*WHAT IS BEING ASKED:*
Only the text belongs in the copy: retype each record exactly as it appears.

──────── ENTRIES SUPPLIED

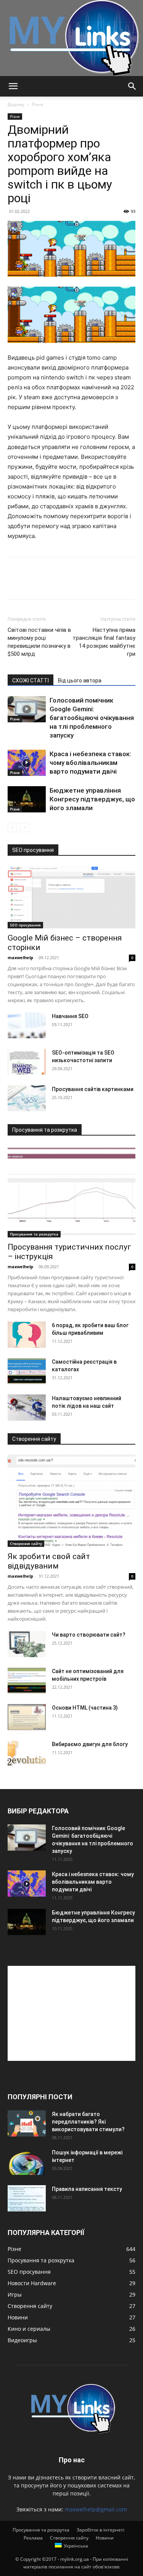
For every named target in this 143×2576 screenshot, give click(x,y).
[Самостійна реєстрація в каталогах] (27, 1371)
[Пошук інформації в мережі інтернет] (27, 2162)
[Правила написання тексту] (27, 2198)
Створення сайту (26, 1543)
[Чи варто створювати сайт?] (27, 1644)
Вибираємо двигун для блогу (90, 1744)
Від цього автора (79, 680)
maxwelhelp (20, 957)
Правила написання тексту (87, 2189)
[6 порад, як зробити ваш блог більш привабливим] (27, 1334)
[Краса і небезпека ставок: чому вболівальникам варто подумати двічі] (27, 763)
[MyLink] (71, 38)
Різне (37, 104)
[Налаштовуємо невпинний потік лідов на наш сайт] (27, 1407)
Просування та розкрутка (34, 1234)
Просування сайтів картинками (92, 1089)
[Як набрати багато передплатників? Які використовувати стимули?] (27, 2123)
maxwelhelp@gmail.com (96, 2509)
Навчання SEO (70, 1016)
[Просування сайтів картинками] (27, 1098)
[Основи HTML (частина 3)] (27, 1717)
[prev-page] (12, 827)
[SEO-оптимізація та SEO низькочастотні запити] (27, 1062)
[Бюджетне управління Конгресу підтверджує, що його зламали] (27, 799)
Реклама (33, 2538)
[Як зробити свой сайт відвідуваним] (71, 1501)
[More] (86, 583)
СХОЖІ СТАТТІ (30, 680)
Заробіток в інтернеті (100, 2530)
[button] (13, 86)
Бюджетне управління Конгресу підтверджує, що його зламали (92, 799)
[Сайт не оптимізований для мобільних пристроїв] (27, 1680)
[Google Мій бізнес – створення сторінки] (71, 897)
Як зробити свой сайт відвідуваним (49, 1561)
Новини (105, 2538)
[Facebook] (15, 583)
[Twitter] (32, 583)
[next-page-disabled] (24, 827)
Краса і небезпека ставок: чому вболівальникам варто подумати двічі (90, 762)
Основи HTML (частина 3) (85, 1708)
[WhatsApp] (68, 583)
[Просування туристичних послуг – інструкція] (71, 1191)
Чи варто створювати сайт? (88, 1635)
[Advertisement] (71, 2013)
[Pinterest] (50, 583)
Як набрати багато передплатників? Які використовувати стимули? (88, 2121)
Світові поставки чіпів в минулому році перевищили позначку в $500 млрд (39, 642)
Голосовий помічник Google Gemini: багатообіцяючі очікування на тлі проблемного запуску (92, 717)
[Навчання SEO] (27, 1025)
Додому (16, 104)
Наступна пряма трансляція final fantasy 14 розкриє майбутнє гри (103, 642)
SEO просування (25, 925)
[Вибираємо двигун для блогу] (27, 1753)
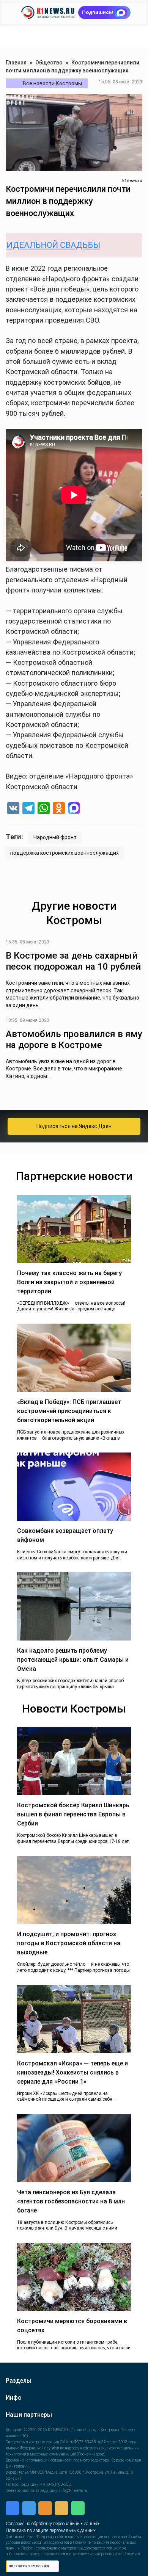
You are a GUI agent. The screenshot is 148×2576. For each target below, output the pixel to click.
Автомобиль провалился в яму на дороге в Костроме (74, 1039)
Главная (16, 63)
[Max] (74, 809)
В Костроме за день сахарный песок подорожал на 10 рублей (73, 961)
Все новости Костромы (52, 83)
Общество (49, 63)
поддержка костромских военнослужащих (64, 853)
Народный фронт (55, 837)
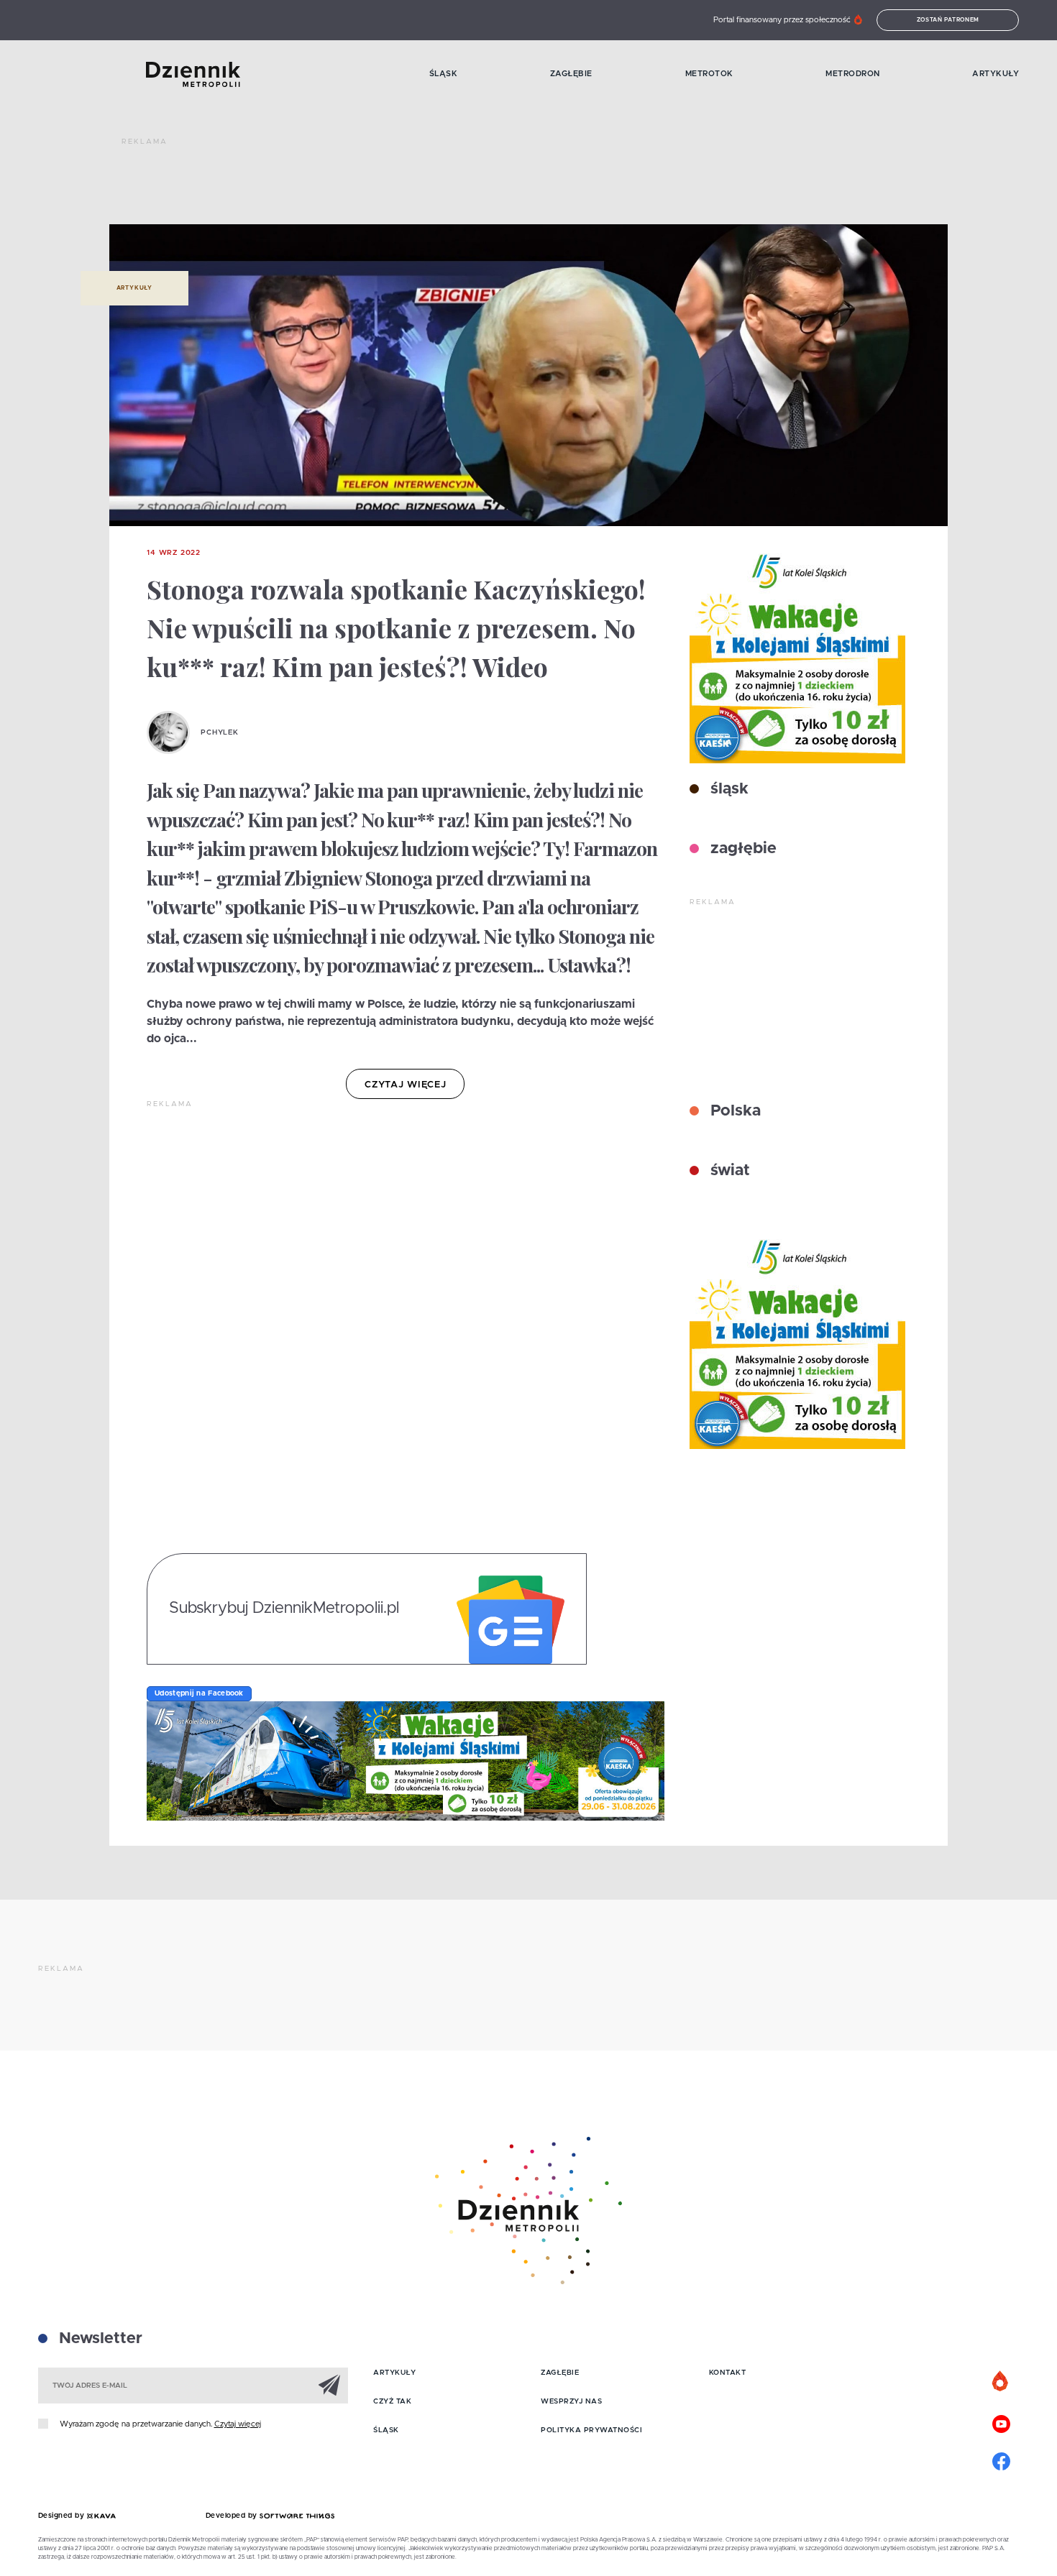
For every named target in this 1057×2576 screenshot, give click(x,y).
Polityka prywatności (591, 2430)
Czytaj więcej (237, 2424)
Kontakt (727, 2372)
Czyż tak (392, 2401)
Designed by (62, 2515)
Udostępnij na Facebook (199, 1693)
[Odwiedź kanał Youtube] (1001, 2422)
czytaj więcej (405, 1085)
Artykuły (995, 74)
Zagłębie (571, 74)
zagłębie (741, 849)
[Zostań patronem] (1001, 2382)
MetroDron (852, 74)
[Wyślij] (329, 2384)
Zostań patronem (948, 20)
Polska (733, 1111)
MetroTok (709, 74)
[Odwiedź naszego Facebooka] (1001, 2459)
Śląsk (443, 74)
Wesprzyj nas (571, 2401)
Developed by (233, 2515)
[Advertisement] (383, 187)
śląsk (727, 789)
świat (728, 1171)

────────────────

*ANSWER TO THE EXERCISE:*
For every named target in this 143×2576 screenshot, give click(x,y).
[Самостійна реєстрація в каталогах] (27, 1371)
[Пошук інформації в мережі інтернет] (27, 2162)
[Правила написання тексту] (27, 2198)
Створення сайту (26, 1543)
[Чи варто створювати сайт?] (27, 1644)
Вибираємо двигун для блогу (90, 1744)
Від цього автора (79, 680)
maxwelhelp (20, 957)
Правила написання тексту (87, 2189)
[6 порад, як зробити ваш блог більш привабливим] (27, 1334)
[Краса і небезпека ставок: чому вболівальникам варто подумати двічі] (27, 763)
[MyLink] (71, 38)
Різне (37, 104)
[Налаштовуємо невпинний потік лідов на наш сайт] (27, 1407)
Просування та розкрутка (34, 1234)
Просування сайтів картинками (92, 1089)
[Як набрати багато передплатників? Які використовувати стимули?] (27, 2123)
maxwelhelp@gmail.com (96, 2509)
Навчання SEO (70, 1016)
[Просування сайтів картинками] (27, 1098)
[Основи HTML (частина 3)] (27, 1717)
[prev-page] (12, 827)
[SEO-оптимізація та SEO низькочастотні запити] (27, 1062)
[Бюджетне управління Конгресу підтверджує, що його зламали] (27, 799)
Реклама (33, 2538)
[Як зробити свой сайт відвідуваним] (71, 1501)
[More] (86, 583)
СХОЖІ СТАТТІ (30, 680)
Заробіток в інтернеті (100, 2530)
[button] (13, 86)
Бюджетне управління Конгресу підтверджує, що його зламали (92, 799)
[Сайт не оптимізований для мобільних пристроїв] (27, 1680)
[Google Мій бізнес – створення сторінки] (71, 897)
Як зробити свой сайт відвідуваним (49, 1561)
Новини (105, 2538)
[Facebook] (15, 583)
[Twitter] (32, 583)
[next-page-disabled] (24, 827)
Краса і небезпека ставок: чому вболівальникам варто подумати двічі (90, 762)
Основи HTML (частина 3) (85, 1708)
[WhatsApp] (68, 583)
[Просування туристичних послуг – інструкція] (71, 1191)
Чи варто створювати сайт? (88, 1635)
[Advertisement] (71, 2013)
[Pinterest] (50, 583)
Як набрати багато передплатників? Які використовувати стимули? (88, 2121)
Світові поставки чіпів в минулому році перевищили позначку в $500 млрд (39, 642)
Голосовий помічник Google Gemini: багатообіцяючі очікування на тлі проблемного запуску (92, 717)
[Навчання SEO] (27, 1025)
Додому (16, 104)
Наступна пряма трансляція final fantasy 14 розкриє майбутнє гри (103, 642)
SEO просування (25, 925)
[Вибираємо двигун для блогу] (27, 1753)
You are a GUI agent. The screenshot is 148×2576. For each target below, output the pixel to click.
Автомобиль провалился в яму на дороге в Костроме (74, 1039)
Главная (16, 63)
[Max] (74, 809)
В Костроме за день сахарный песок подорожал на 10 рублей (73, 961)
Все новости Костромы (52, 83)
Общество (49, 63)
поддержка костромских военнослужащих (64, 853)
Народный фронт (55, 837)
For every named target in this 1057×2576 screenshot, give click(x,y).
Polityka prywatności (591, 2430)
Czytaj więcej (237, 2424)
Kontakt (727, 2372)
Czyż tak (392, 2401)
Designed by (62, 2515)
Udostępnij na Facebook (199, 1693)
[Odwiedź kanał Youtube] (1001, 2422)
czytaj więcej (405, 1085)
Artykuły (995, 74)
Zagłębie (571, 74)
zagłębie (741, 849)
[Zostań patronem] (1001, 2382)
MetroDron (852, 74)
[Wyślij] (329, 2384)
Zostań patronem (948, 20)
Polska (733, 1111)
MetroTok (709, 74)
[Odwiedź naszego Facebooka] (1001, 2459)
Śląsk (443, 74)
Wesprzyj nas (571, 2401)
Developed by (233, 2515)
[Advertisement] (383, 187)
śląsk (727, 789)
świat (728, 1171)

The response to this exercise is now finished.